Gene family evolution also likely plays a role in the unique dietary
ecology of bats. Several studies have found a variety of mechanisms
influencing dietary adaptation. For example, convergent amino acid
substitutions in several lineages of frugivorous bats have occurred
independently (Gutiérrez-Guerrero et al., 2020; Shen, Han, Zhang,
Rossiter, & Zhang, 2012; Teeling et al., 2018; K. Wang et al., 2020),
and are associated with the shift to a high-sugar diet. Another strategy
has been to repurpose a given gene to accommodate such dietary shifts.
(Shen, Han, Jones, Rossiter, & Zhang, 2013). With the exception of
olfactory receptors (Hayden et al., 2014; Hughes et al., 2018;
Tsagkogeorga, Müller, Dessimoz, & Rossiter, 2017), the roles of gene
loss and gain in shaping dietary evolution of bats have not been
comprehensively explored.
Here we investigate bat gene family evolution related to immunity,
metabolism, and dietary adaptations, using the most extensive genomic
sampling within bats to date. Despite variability in quality of
assemblies, the ecological diversity of lineages for which assemblies
are available allows, for the first time, an investigation of gene
family evolution across 10 families, two suborders, and a complete
coverage of the entire range of diets. We find two major patterns.

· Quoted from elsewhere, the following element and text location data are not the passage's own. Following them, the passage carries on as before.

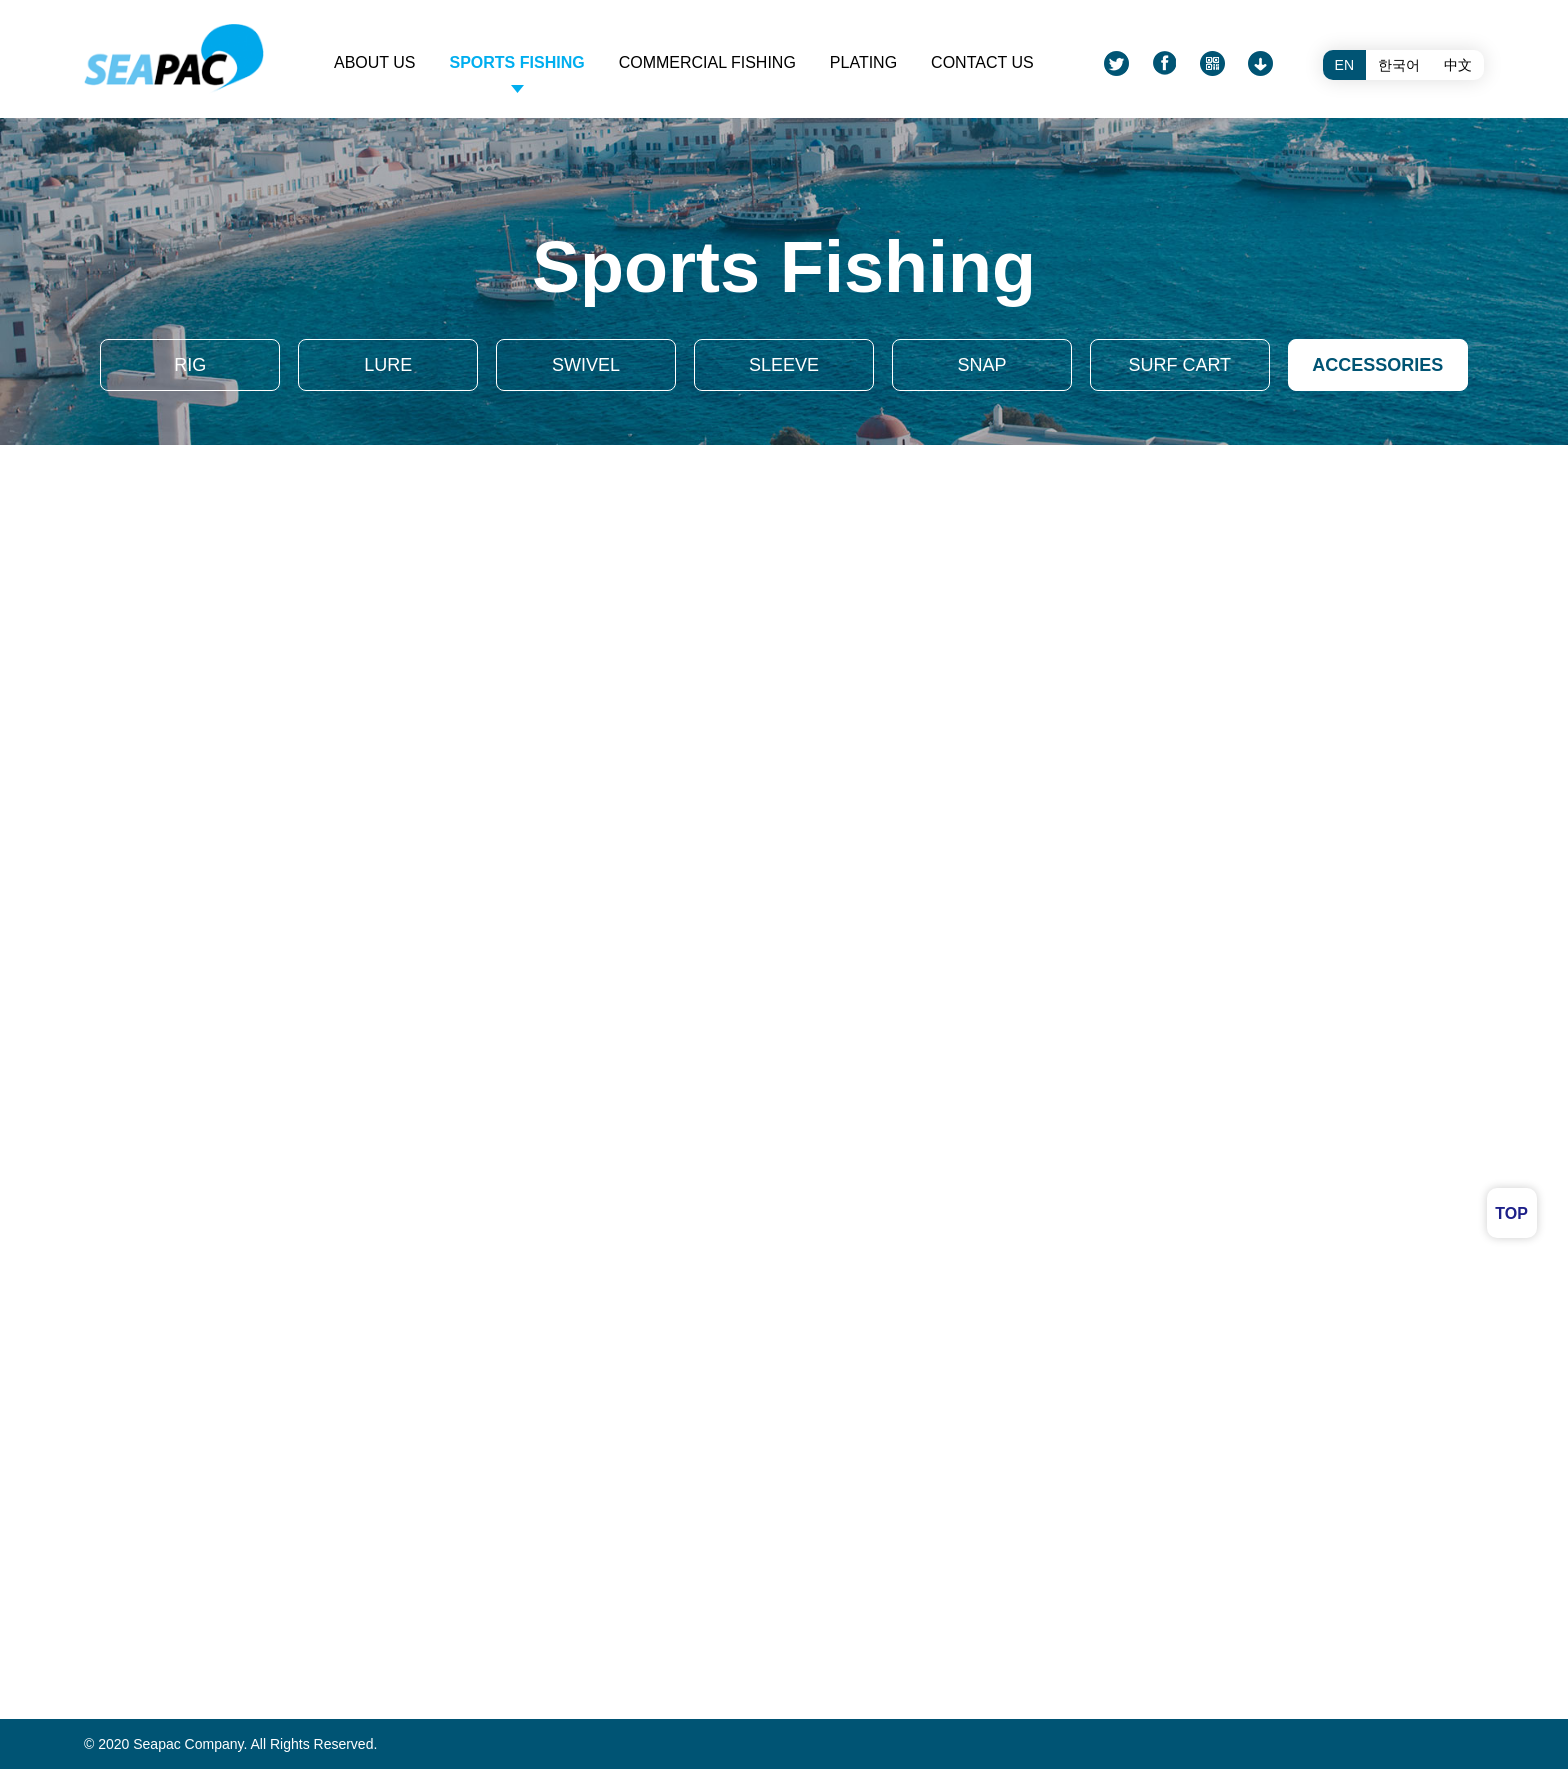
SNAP (981, 365)
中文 (1458, 65)
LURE (388, 365)
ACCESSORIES (1377, 365)
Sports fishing (517, 62)
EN (1344, 65)
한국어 (1399, 65)
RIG (190, 365)
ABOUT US (375, 62)
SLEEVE (784, 365)
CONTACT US (982, 62)
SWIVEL (586, 365)
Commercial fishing (707, 62)
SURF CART (1179, 365)
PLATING (863, 62)
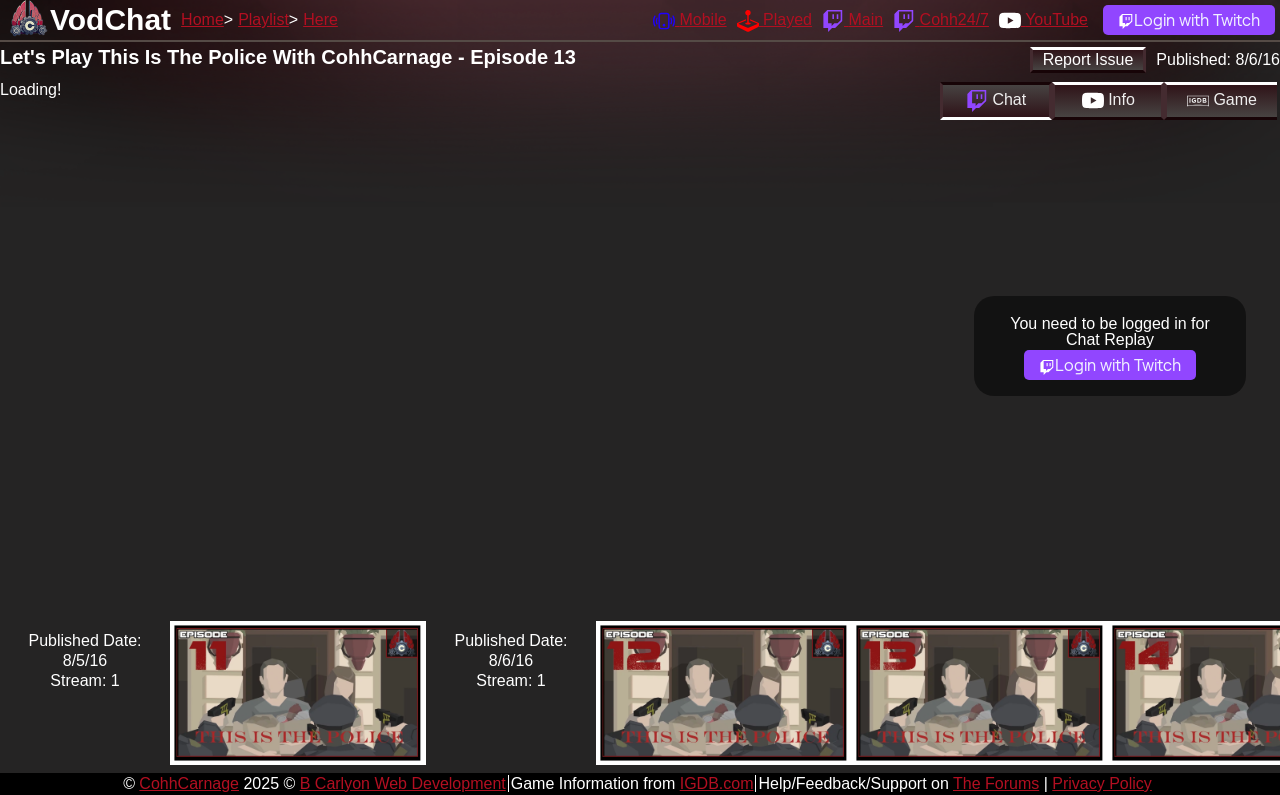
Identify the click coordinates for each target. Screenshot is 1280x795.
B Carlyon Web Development (403, 783)
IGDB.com (717, 783)
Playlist (263, 19)
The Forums (996, 783)
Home (202, 19)
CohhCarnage (189, 783)
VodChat (110, 19)
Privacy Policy (1102, 783)
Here (320, 19)
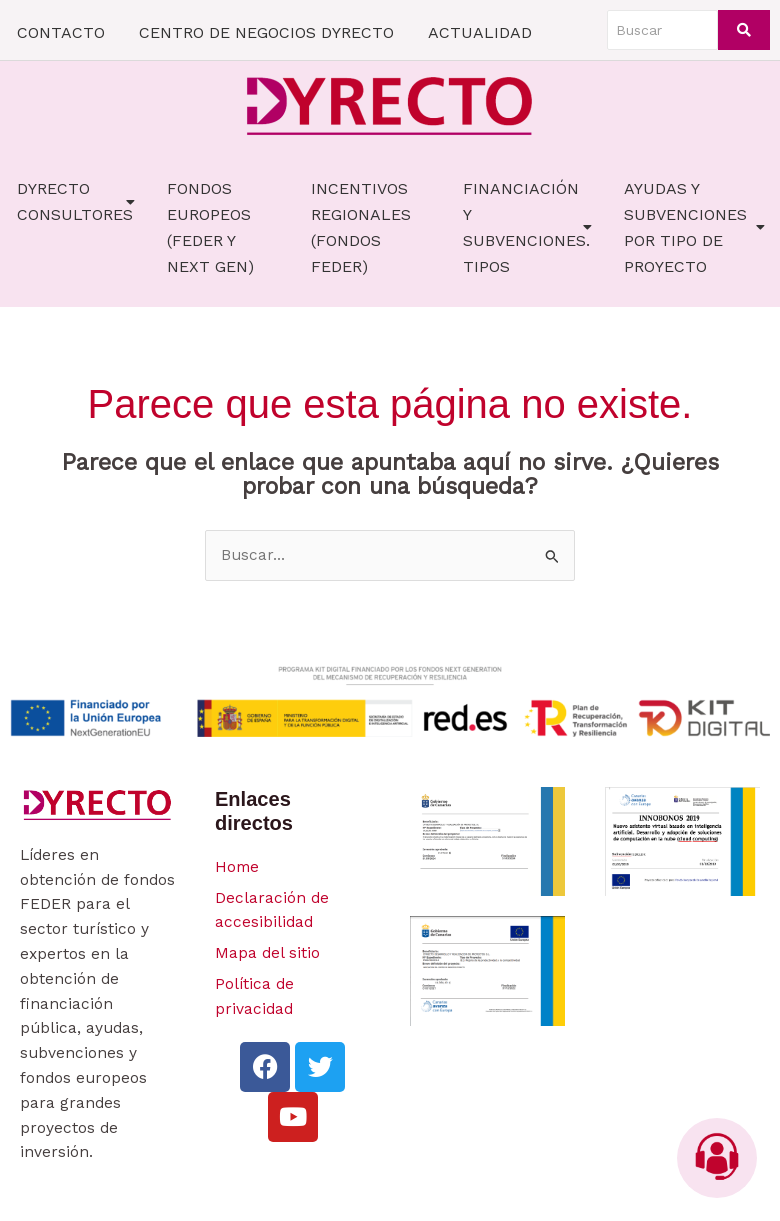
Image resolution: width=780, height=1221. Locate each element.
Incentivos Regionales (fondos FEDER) (361, 227)
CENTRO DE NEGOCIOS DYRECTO (266, 32)
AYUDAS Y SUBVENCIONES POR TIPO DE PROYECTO (694, 227)
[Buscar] (662, 30)
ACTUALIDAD (480, 32)
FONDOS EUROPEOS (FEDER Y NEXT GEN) (210, 227)
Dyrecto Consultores (76, 201)
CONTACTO (61, 32)
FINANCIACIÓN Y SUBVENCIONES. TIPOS (527, 227)
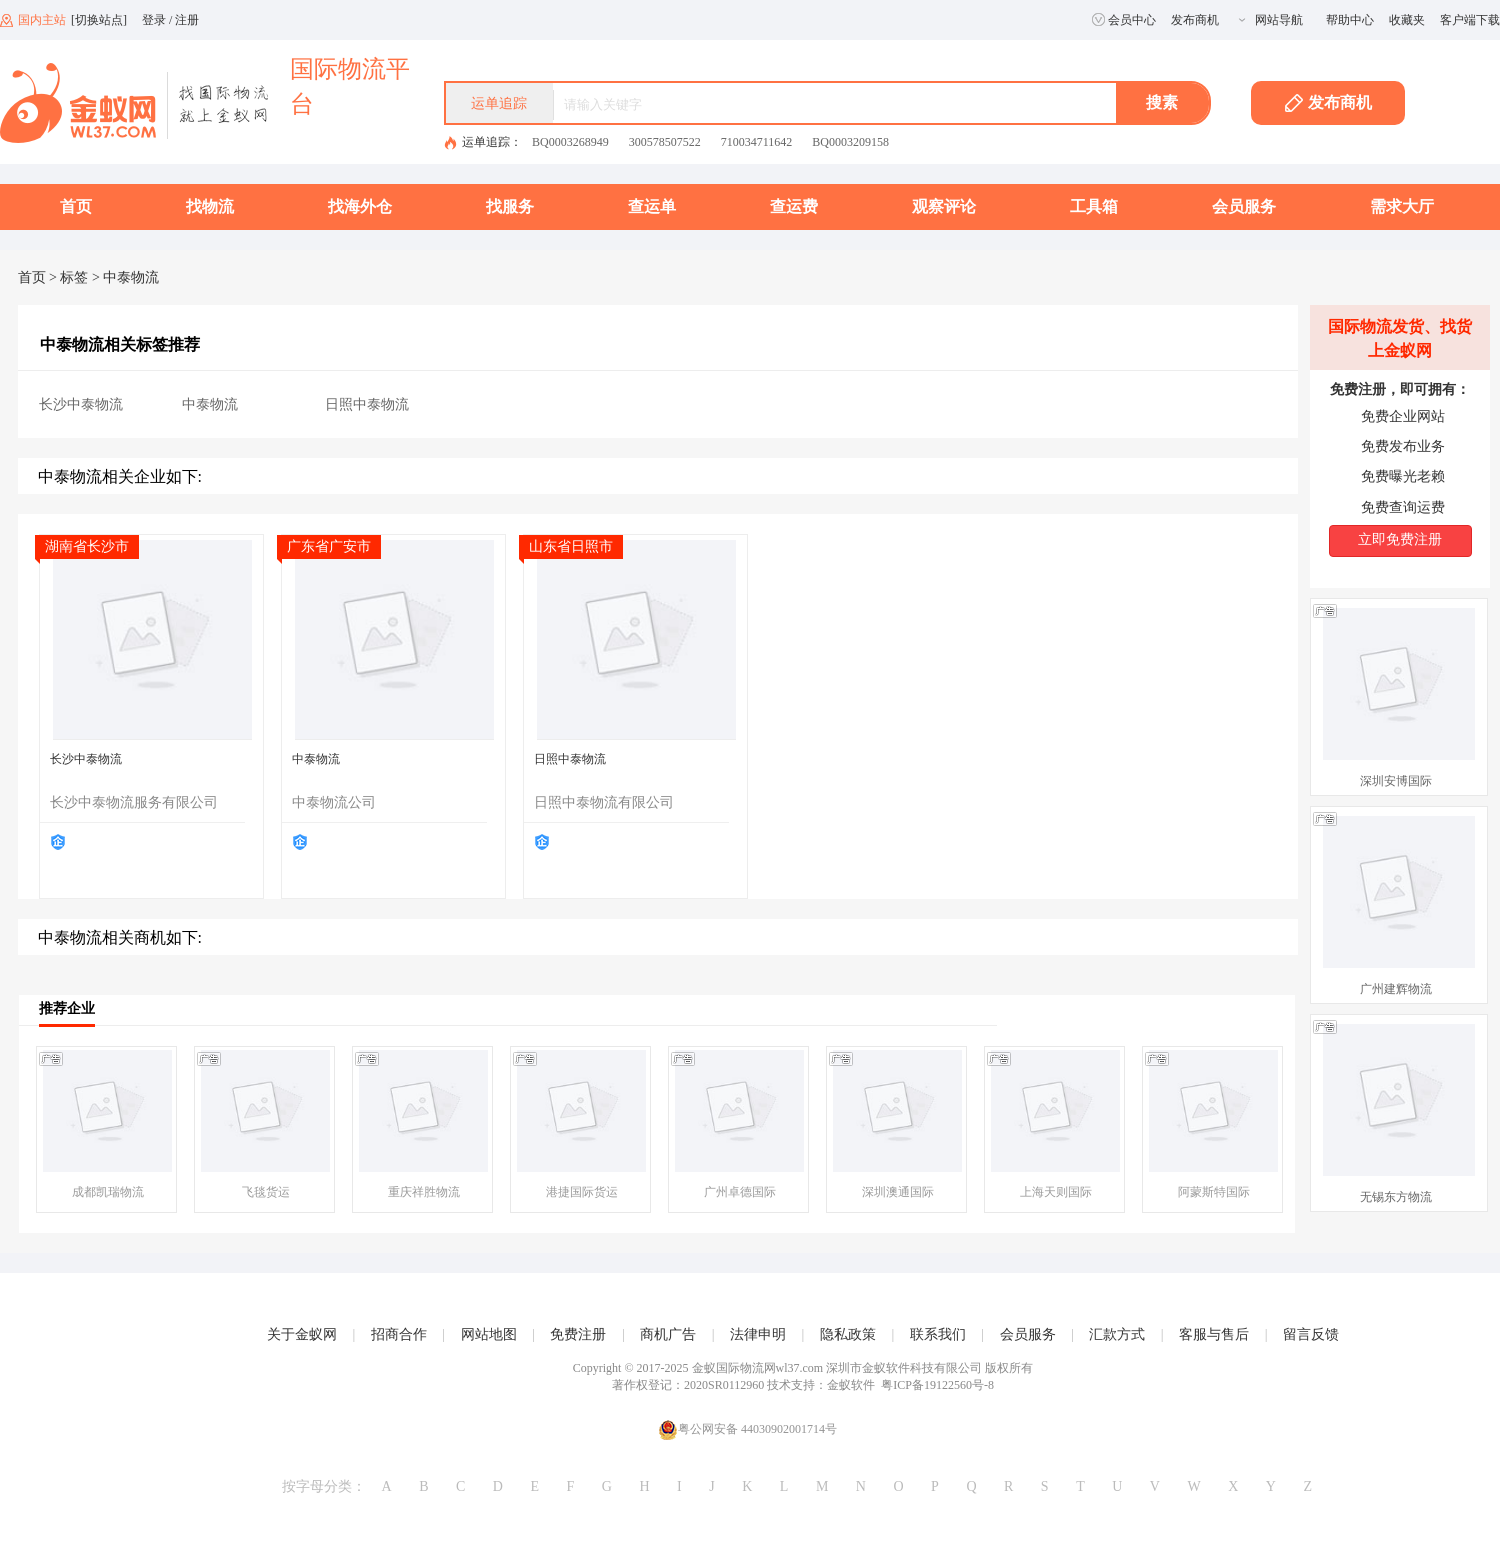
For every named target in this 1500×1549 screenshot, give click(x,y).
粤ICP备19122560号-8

First, system-wide gene losses related to inflammatory response and
selection on genes associated with antiviral immunity appear to have
influenced bat lineages. This suggests that bats— compared to other
mammals such as cow, dog, horse, pig, mouse and human— have evolved
complex, complementary adaptations across multiple functional pathways
to simultaneously reduce inflammatory response while maintaining strong
antiviral defenses, potentially underlying their suspected tolerance of
viruses. Second, the move from the ancestral arthropod diet to
high-sugar nectar and fruit-based diets is associated with t
lineage-specific gene family expansions in metabolic gene families.